LPA : Pensez-vous incarner un resserrement des liens entre avocats et magistrats ?
G.A. : Qu’un magistrat préside l’EFB est une grande nouveauté dans l’histoire récente de l’école. Le bâtonnier Olivier Cousi, en annonçant ma nomination, a en effet dit qu’il fallait y voir un symbole et une volonté de resserrer les liens. Il faut tout de même rappeler que l’EFB n’est qu’une des écoles d’avocats, même si c’est la plus importante. Il en existe d’autres en région, qui ont des liens avec les magistrats à travers des responsables d’associations et des responsables d’école. En tant que magistrat, je suis à la fois un élément extérieur et un observateur attentif des avocats, pour être en contact permanent avec eux. J’ai cependant bien conscience que l’avocat n’est pas qu’un avocat judiciaire. Il a une part de conseil importante, surtout en région parisienne où beaucoup d’avocats ne font jamais de judiciaire. Cela suppose une formation adaptée.

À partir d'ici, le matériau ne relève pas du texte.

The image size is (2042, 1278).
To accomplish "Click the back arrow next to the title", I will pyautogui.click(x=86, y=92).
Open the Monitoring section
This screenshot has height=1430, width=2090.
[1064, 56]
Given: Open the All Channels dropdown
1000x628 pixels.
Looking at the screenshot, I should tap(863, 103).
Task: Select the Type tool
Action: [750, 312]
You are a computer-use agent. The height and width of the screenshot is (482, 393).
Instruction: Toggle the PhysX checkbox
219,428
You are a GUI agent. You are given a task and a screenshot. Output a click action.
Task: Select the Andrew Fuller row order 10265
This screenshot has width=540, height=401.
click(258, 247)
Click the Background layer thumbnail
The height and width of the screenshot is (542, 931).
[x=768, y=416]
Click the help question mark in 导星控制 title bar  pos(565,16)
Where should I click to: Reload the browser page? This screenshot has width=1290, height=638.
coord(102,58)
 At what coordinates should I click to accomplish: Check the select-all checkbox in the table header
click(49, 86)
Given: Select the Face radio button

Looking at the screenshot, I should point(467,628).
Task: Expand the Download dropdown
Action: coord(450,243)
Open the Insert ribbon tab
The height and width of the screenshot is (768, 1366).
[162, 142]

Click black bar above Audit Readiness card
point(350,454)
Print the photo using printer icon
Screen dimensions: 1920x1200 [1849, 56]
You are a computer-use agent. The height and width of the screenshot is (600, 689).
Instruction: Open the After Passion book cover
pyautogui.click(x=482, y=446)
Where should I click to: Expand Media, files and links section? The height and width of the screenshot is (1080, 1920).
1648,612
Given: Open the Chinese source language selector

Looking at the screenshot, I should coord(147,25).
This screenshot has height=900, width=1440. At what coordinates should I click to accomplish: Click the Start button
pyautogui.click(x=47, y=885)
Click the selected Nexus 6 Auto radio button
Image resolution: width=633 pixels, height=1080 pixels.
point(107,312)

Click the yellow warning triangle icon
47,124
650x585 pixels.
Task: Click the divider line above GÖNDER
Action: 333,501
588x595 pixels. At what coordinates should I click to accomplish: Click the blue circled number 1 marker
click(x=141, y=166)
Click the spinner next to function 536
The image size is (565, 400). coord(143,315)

LPA : Qu’allez-vous mettre en place pour rapprocher les professions ?
G.A. : Pour resserrer ces liens, j’ai bien sûr des idées de sessions de formation continue que nous pourrions mettre en place. Je pense aussi que, de même que tous les magistrats font un stage avocat, tous les avocats qui se tournent vers le judiciaire devraient pouvoir faire un stage en juridiction. Je n’en dirai pas plus car cela serait prétentieux de ma part d’arriver en prétendant tout changer. Et le directeur de l’EFB ne décide pas seul.
LPA : Quel a été votre parcours auparavant ?
G.A. : Je suis magistrat. J’ai fait des métiers différents : j’ai été au parquet, j’ai été magistrat spécialisé dans les affaires économiques et financières, notamment à Nice où je me suis occupé, avec d’autres, d’affaires de corruption et de blanchiment d’argent. J’ai exercé des fonctions de président de tribunal et de président de cour d’appel. J’ai exercé des responsabilités en étant président de la conférence des présidents puis de la conférence des premiers présidents. J’ai participé à beaucoup de réflexions passionnantes, en prenant part à différents groupes de travail sur les dernières réformes de justice. Dans ma carrière, je me suis également occupé de la formation des magistrats, en enseignant pendant 7 ans à l’ENM. J’arrive avec une expérience qui, je l’espère, me permet d’apporter quelque chose dans le cadre de la formation des avocats.
LPA : Quels sont vos souvenirs de formateur à l’ENM ?
G.A. : J’en retiens le fait qu’il n’y a pas un modèle de formation idéale. Le directeur de l’époque avait mis en place un nouveau séquençage de la formation. Nous parlions de culture judiciaire et pas seulement d’apprentissage d’actes professionnels. Nous réfléchissions à la meilleure manière de donner à des auditeurs de justice pas seulement des compétences techniques mais aussi le savoir-être, la déontologie, pour devenir de vrais professionnels. J’ai travaillé avec une équipe pédagogique stimulante. Je garde un très bon souvenir de cette expérience. Faire passer un message en tant que formateur est passionnant.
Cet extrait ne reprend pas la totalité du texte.